◆「保険適用」が待たれる
日本では、昨年2月から、全国200以上の医療機関と15の製薬会社が参加し、遺伝子解析を使ったがん治療を臨床試験する大規模プロジェクトが始まっている。プロジェクトを統括する事業代表者が前出の大津氏だ。
実は、前述した肺がんの女性も、この臨床試験に参加した一人。遺伝子を解析したところ、見つかった遺伝子変異に対応する薬は、肺がんではなく、「甲状腺がん」のための分子標的薬だった。その薬を投与したところ、1か月でがんの縮小が見られた。
同じく臨床試験に参加した48歳の男性は、22歳の時に大腸がんを患って、5回の手術と抗がん剤治療を受けてきた。今年5月に再発した際には、「もう手術は無理」と告げられた。遺伝子解析の結果、彼の遺伝子変異に対応する薬は皮膚がんの一種であるメラノーマの治療薬だった。そして投与から2か月後、なんとがんは43%も縮小したという。
別のがんの治療薬によって“がんが消えた”のである。プレシジョン・メディシンが「がん治療の考え方を根本から変える」とされる理由はそこにある。これまでのがん治療は臓器別の“縦割り”で考えられていたが、最新治療では、どの種類のがんでも遺伝子変異別の“横割り”で治療を考えていくというのである。
現在、プロジェクトは臨床試験の段階のため、限られた患者しか受けられていない。しかし、プレシジョン・メディシンを自由診療で行なっている医療機関がある。その一つが北海道大学病院だ。
「検査費用は解析する遺伝子の数によって約40万~約100万円です。検査期間は2~5週間かかります」(がん遺伝子診断部)
同病院に通う子宮体がんの女性は、乳がんと腎臓がんの薬を使っており、自由診療のために薬代も月90万円に上るという。1日も早い保険適用化が待たれる。前出・大津氏がいう。
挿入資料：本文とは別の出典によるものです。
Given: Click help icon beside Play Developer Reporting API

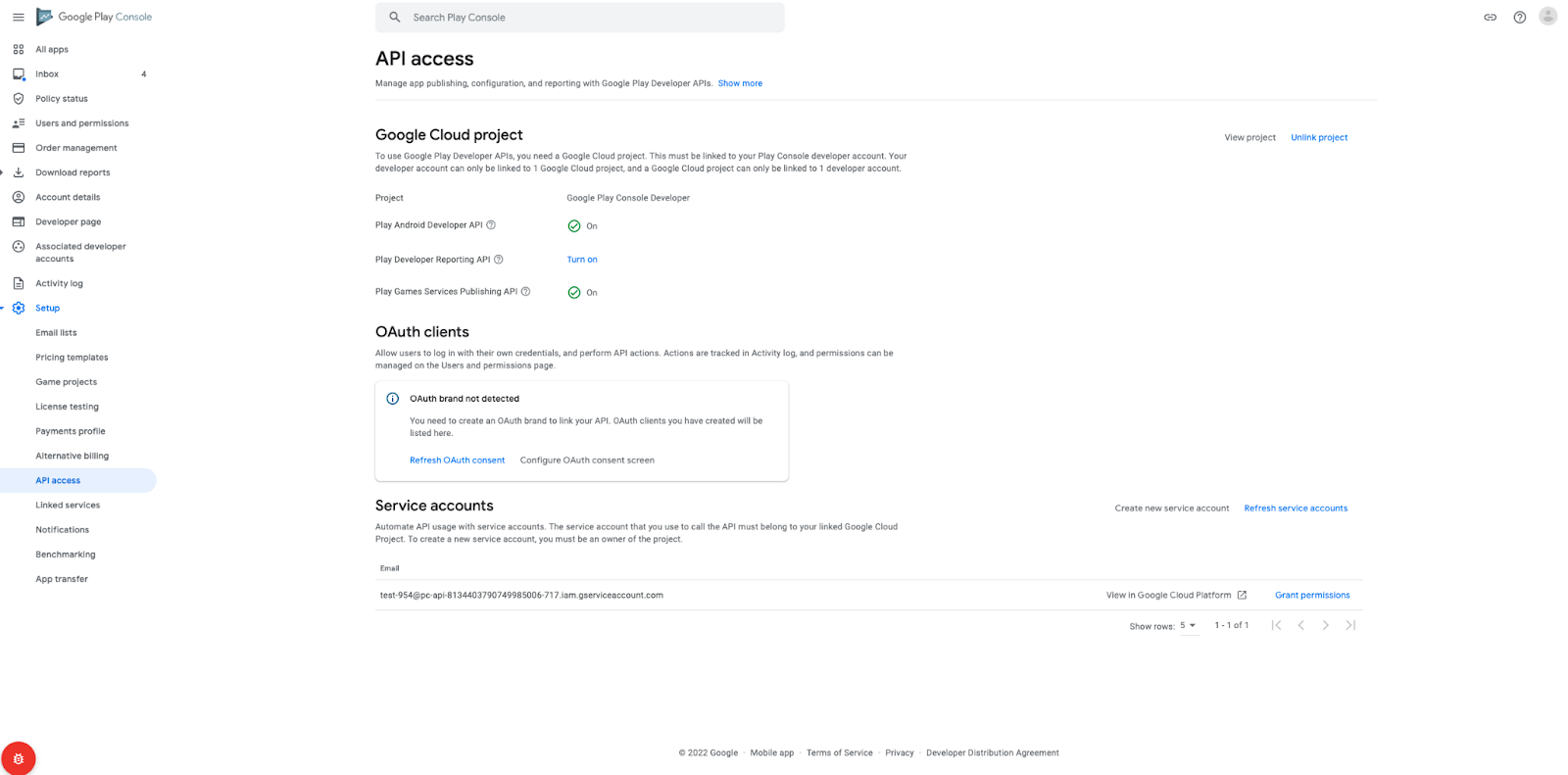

「課題は、判明した遺伝子変異の“型”に対応する薬が存在しないケースがあることです。ですが、新薬は次々と開発されている。製薬会社がプロジェクトに参加しているのも、遺伝子解析データを共有することで、新薬開発につなげる狙いがある。国への承認申請が最大の目的なので、おそらく2~3年後には保険適用になり、多くの施設でプレシジョン・メディシンが行なわれようになるでしょう」
がん治療革命が完成すれば、がんは治る病気となりうる。日夜努力する医師たちにかかる期待は大きい。